C’est ici que mon ami d’hier a raison – ou du moins, a en partie raison. Il faudra une immense volonté, et une certitude politique profonde, presque une foi nationale, en quelque sorte, pour réanimer l’idéal indépendantiste. Comment un indépendantiste peut-il convaincre les Québécois de l’urgence de l’indépendance s’il est le premier disposé à reporter la souveraineté aux calendes grecques? On en appellera évidemment à la mobilisation populaire et à la pédagogie par la société civile. Bien sûr. Mais la politique demeure un domaine où les grands projets s’incarnent dans de grands hommes, des figures d’exception qui assument le destin de leur pays. De ce point de vue, la prochaine course à la direction du PQ sera vitale. Les souverainistes ont besoin plus que jamais comme chef d’un homme d’exception, étranger au moule du politicien traditionnel. Il ne s’agit pas de rêver d’un sauveur mais d’un leader.
Je ne dis pas qu’il faut courir au référendum. Je conserve mes réserves et je redoute encore une troisième défaite qui serait fatale pour notre peuple. Échouer l’indépendance a fait mal et l’échouer définitivement cassera nos ressorts identitaires les plus intimes. Il faut aussi éviter de croire que les Québécois n’attendent qu’un sursaut de résolution de la part des indépendantistes pour se convertir à leur projet, comme s’ils étaient d’abord condamnés non pas pour leurs idées, mais pour leur mollesse. Les souverainistes ne doivent pas seulement fixer une date référendaire, puis s’y ruer. Leur réflexion doit s’accompagner d’une critique en règle du régime canadien et de ses effets déstructurant sur le Québec. Ils doivent aussi travailler à faire renaître l’identité nationale, qui demeure, quoi qu’en disent les belles âmes, le fondement de la lutte pour l’indépendance.

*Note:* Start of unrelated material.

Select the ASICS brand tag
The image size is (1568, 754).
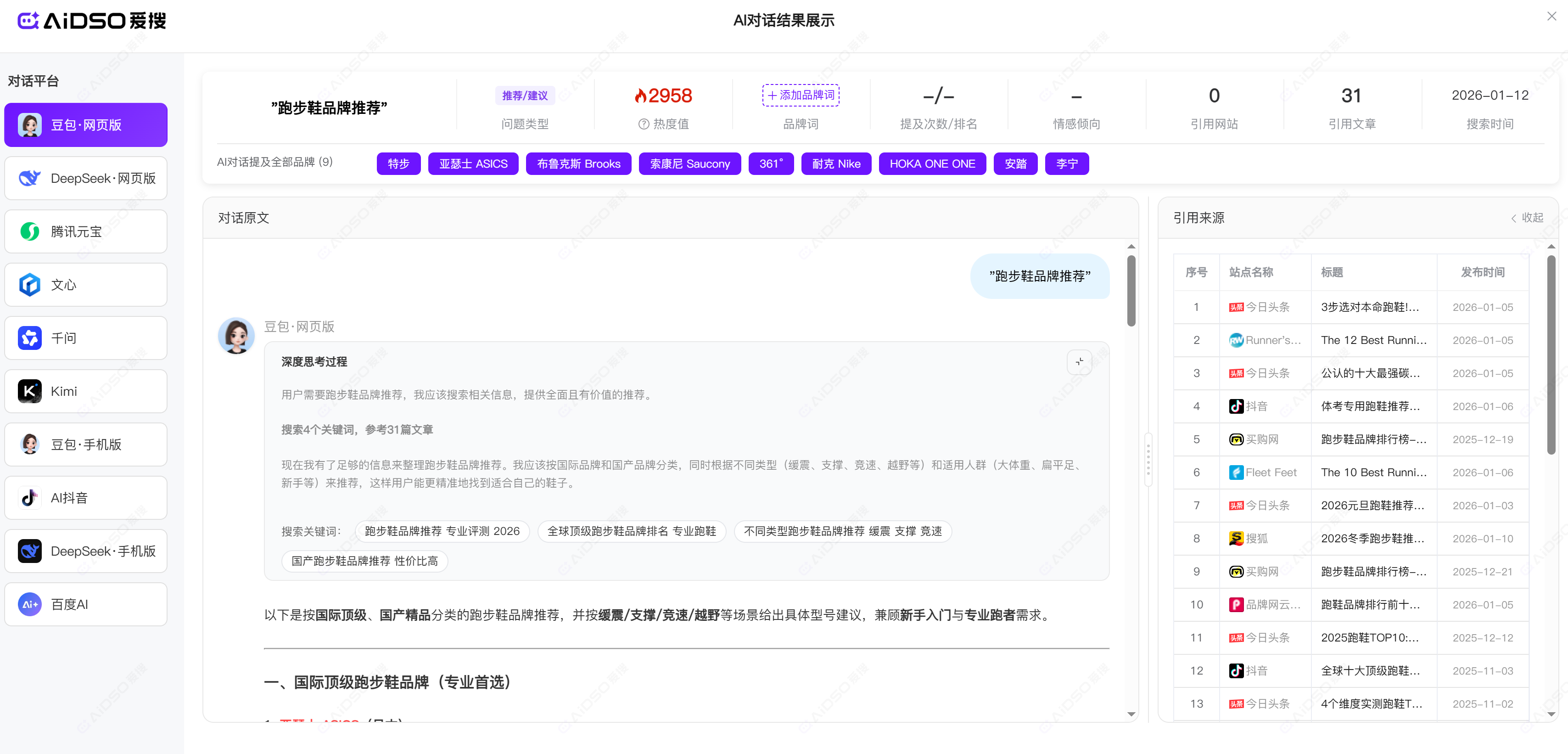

Il s’agit moins, aujourd’hui, de parachever le combat souverainiste des dernières années que de le faire renaître. Chose certaine, toutefois, il faut soulever le tabou référendaire et ne plus se contenter de faire des incantations. On ne sortira jamais le Québec de l’impuissance politique si les souverainistes eux-mêmes continuent de s’en remettre au Saint-Esprit pour que l’indépendance se réalise. Peut-être aussi la seule manière de réconcilier les souverainistes de toutes obédiences est-elle de les unir autour d’un objectif politiquement atteignable. Il arrive des moments dans la vie d’un peuple où il faut savoir défier l’hostilité populaire plutôt que de multiplier les minauderies médiatiques et lancer un appel au pays aussi sincère que profond. Il ne sera pas immédiatement entendu mais travaillera peut-être les consciences et fera renaître une espérance qu’on ne se permettait plus.